Appeal from the Circuit Court for Pasco County; W. Lowell Bray, Judge.
Robert A. Butterworth, Atty. Gen., Tallahassee, and Patricia E. Davenport, Asst. Atty. Gen., Tampa, for appellant.
James Marion Moorman, Public Defender, and Allyn Giambalvo, Asst. Public Defender, Bartow, for appellee.
The state appeals the sanction of community control followed by probation imposed on William Millet pursuant to his plea of nolo contendere to possession of a short-barreled shotgun in violation of section 790.221, Florida Statutes (1993). It contends the trial court erred in not imposing the five-year minimum mandatory term of imprisonment required by section 790.221(2). Millet concedes the error based on McKendry v. State, 641 So.2d 45 (Fla. 1994). Accordingly, we reverse Millet's sentence and remand for further proceedings.

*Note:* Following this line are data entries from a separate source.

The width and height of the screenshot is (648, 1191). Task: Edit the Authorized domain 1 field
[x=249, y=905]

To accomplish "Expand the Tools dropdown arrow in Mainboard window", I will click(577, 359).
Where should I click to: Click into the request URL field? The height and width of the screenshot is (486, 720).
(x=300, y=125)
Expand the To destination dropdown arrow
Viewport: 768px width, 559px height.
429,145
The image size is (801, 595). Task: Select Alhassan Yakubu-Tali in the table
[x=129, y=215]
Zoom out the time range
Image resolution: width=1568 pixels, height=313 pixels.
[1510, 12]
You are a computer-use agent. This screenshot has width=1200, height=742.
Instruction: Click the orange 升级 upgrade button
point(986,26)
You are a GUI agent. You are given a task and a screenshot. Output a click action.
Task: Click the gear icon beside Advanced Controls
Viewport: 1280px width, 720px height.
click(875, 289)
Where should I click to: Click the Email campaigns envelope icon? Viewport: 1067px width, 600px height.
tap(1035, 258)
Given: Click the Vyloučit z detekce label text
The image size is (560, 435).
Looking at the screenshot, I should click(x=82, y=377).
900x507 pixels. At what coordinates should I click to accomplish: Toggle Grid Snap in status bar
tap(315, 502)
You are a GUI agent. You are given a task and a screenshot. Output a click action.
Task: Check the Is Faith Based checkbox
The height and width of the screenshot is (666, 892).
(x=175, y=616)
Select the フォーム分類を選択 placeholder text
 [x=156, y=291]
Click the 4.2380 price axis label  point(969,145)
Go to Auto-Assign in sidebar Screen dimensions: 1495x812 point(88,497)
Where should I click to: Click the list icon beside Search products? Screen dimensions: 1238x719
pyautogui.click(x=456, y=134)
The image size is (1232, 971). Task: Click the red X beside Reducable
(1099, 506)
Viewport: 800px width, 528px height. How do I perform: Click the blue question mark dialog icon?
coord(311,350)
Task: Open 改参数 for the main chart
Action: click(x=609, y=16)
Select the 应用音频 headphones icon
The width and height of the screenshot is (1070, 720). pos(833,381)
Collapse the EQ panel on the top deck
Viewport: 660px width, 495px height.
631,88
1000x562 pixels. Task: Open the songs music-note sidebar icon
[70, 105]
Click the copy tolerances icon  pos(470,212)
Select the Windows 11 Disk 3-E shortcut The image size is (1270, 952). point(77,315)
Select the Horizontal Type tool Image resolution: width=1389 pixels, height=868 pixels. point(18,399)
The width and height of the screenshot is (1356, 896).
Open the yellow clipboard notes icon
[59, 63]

Although the legislature amended section 790.221(2) to remove the minimum mandatory term of imprisonment, that amendment is not applicable to Millet because he committed the offense in November 1993 and the amendment, which is prospective in application only, did not become effective until January 1, 1994. Ch. 93-406, § 21, at 2948, Laws of Fla.
In McKendry, the supreme court held that section 948.01, Florida Statutes (1989), which grants trial courts the authority to suspend a sentence and impose community control, does not authorize trial courts to depart from the minimum mandatory sentence set forth in section 790.221(2), Florida Statutes (1989). It is clear from the record, however, that Millet's change of plea was made in reliance on the trial court imposing non-prison sanctions. On remand, therefore, he should be given the opportunity to withdraw his plea. See State v. Preston, 622 So.2d 169 (Fla. 2d DCA 1993). Otherwise, the trial court must resentence him in accord with McKendry.
Reversed and remanded with directions.
CAMPBELL, A.C.J., and BLUE and LAZZARA, JJ., concur.